Naquela oportunidade, por maioria, o Supremo Tribunal Federal modulou os efeitos da declaração de inconstitucionalidade das referidas cláusulas primeira, segunda, terceira, sexta e nona do convênio questionado para que a decisão produza efeitos, quanto à cláusula nona (a qual determina que exigência se aplica aos contribuintes optantes do Simples Nacional), desde a data da concessão da medida cautelar nos autos da ADI nº 5.464/DF e, quanto às cláusulas primeira, segunda, terceira e sexta, a partir do exercício financeiro seguinte à conclusão deste julgamento, no ano de 2022, ficando ressalvadas da proposta de modulação as ações judiciais em curso.

Dessa forma, diante do entendimento exarado pelo STF, não há dúvida quanto à constitucionalidade das cobranças de DIFAL realizadas até 31/12/2021. Todavia, de acordo com a Suprema Corte, a partir de 01/01/2022, tal cobrança somente poderá ser efetuada depois de editada lei complementar.

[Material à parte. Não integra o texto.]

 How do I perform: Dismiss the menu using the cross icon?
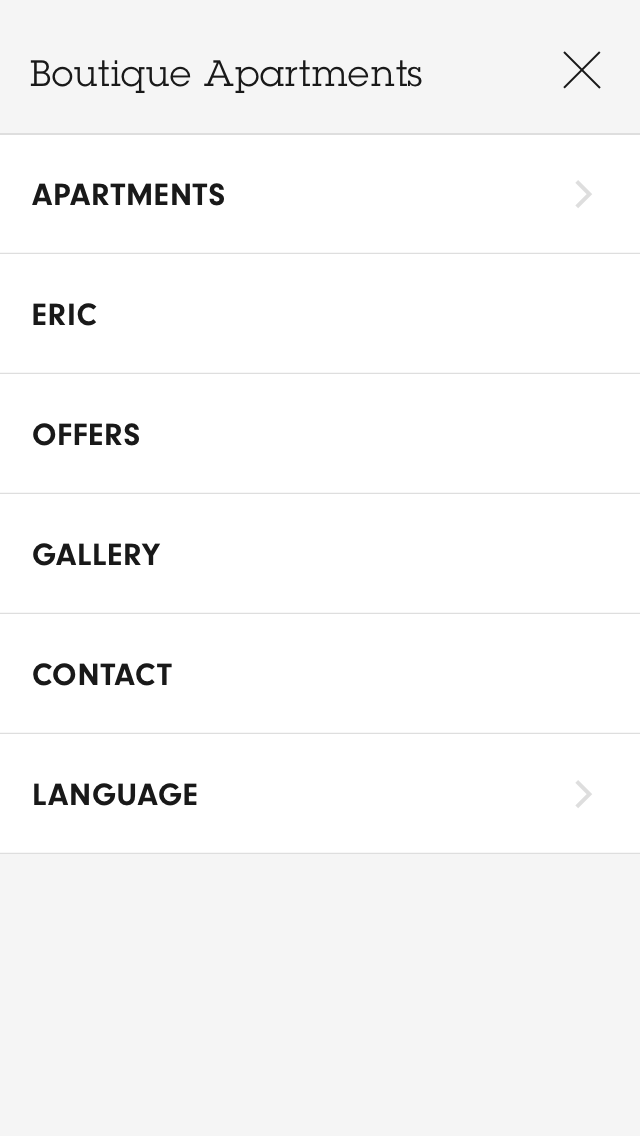click(x=581, y=71)
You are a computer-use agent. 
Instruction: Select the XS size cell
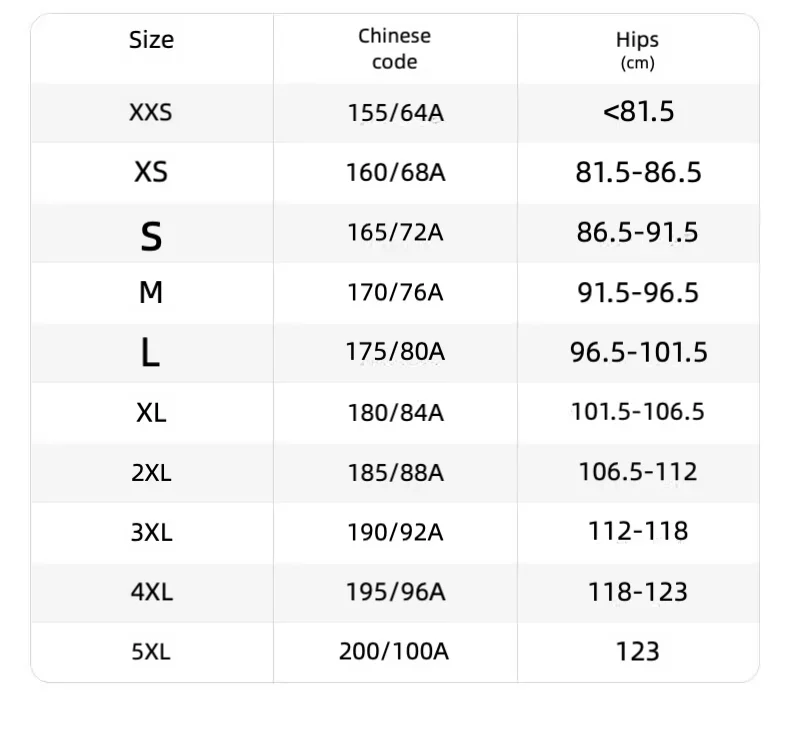tap(151, 172)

Ocorre que a Lei Complementar n. 190/2022, editada para suprir o requisito constitucional exigido pelo STF, foi publicada em 05/01/2022, ou seja, no curso do exercício financeiro de 2022. Vale destacar que o próprio art. 3º da Lei Complementar determina que sua vigência deve observar as regras de anterioridade previstas na alínea "c" do inciso III da art. 150 da Constituição Federal:

Lei Complementar n. 190/2022

Art. 3º Esta Lei Complementar entra em vigor na data de sua publicação, observado, quanto à produção de efeitos, o disposto na alínea "c" do inciso III do caput do art. 150 da Constituição Federal.

Constituição Federal

Art. 150. Sem prejuízo de outras garantias asseguradas ao contribuinte, é vedado à União, aos Estados, ao Distrito Federal e aos Municípios:

I - exigir ou aumentar tributo sem lei que o estabeleça;

II - instituir tratamento desigual entre contribuintes que se encontrem em situação equivalente, proibida qualquer distinção em razão de ocupação profissional ou função por eles exercida, independentemente da denominação jurídica dos rendimentos, títulos ou direitos;

III - cobrar tributos:

a) em relação a fatos geradores ocorridos antes do início da vigência da lei que os houver instituído ou aumentado;

b) no mesmo exercício financeiro em que haja sido publicada a lei que os instituiu ou aumentou; (Vide Emenda Constitucional nº 3, de 1993)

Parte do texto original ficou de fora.